他のプレミアリーグクラブと同様に、放映権料などにより莫大な資金を得ているだけでなく、クラブ存続の危機に際し手を差し伸べたデイビッド・ゴールド氏とデイビッド・サリバン氏の資金力により、派手な補強が目立つ近年のウェストハム・ユナイテッド。ただ、それが順位に反映されてはおらず、クラブに対する否定的な意見も少なくない。
ただ、ウェストハムはこれまで、豊富な資金力を背景にプレミアリーグを戦ってきたわけではない。育成期間で選手を成長させ、ビッグクラブに移籍させることでプレミアリーグを戦いぬいてきたクラブだ。近年でも、世界的に注目を集める20歳のデクラン・ライスはウェストハムの下部組織出身だ。

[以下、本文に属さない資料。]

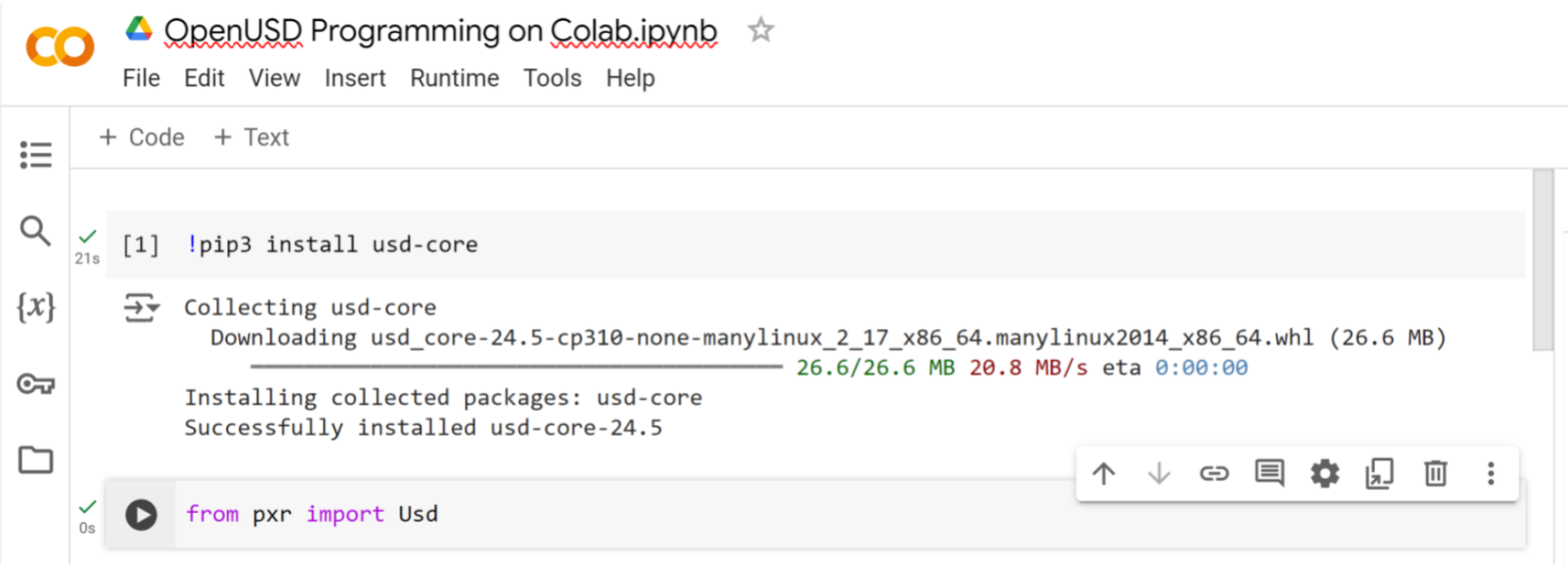This screenshot has width=1568, height=568.
Task: Add a comment to the cell
Action: pos(1269,473)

そこで今回は、ウェストハムの下部組織から世界へ羽ばたいていった5人のスター選手をご紹介する。
ジョー・コール
MLSのタンパベイ・ロ―ディーズでキャリアを終えたジョー・コールは1994年にウェストハムの下部組織に入団した。同選手はすぐに頭角を現し、わずか17歳でトップチームデビューを果たしている。ウェストハムでは若手ながらキャプテンを任され、2003年までプレーしている。
その後2003年にロマン・アブラモビッチ新体制となったチェルシーへと移籍。移籍当初こそ出場機会を中々得られない時間が続いたが、ジョゼ・モウリーニョ氏が監督に就任すると状況が一変。スーパーサブとして結果を残すと、アリエン・ロッベンが負傷したことでウィンガーとして起用された。そこで輝きを放ったことで世界的な選手としての評価を確立している。
フランク・ランパード
現在チェルシーで素晴らしい手腕を発揮しているランパード監督も、ウェストハムの下部組織出身だ。ジョー・コールと同じく、1994年にウェストハム下部組織に入団したランパード監督は、翌年にトップチームデビューを果たしている。ただ、ウェストハムでのランパード監督は、少し難しい状況にあった。伯父であるハリー・レドナップ氏が監督を務め、実の父がコーチを務めていたことにより批判の対象とされることが多かったのだ。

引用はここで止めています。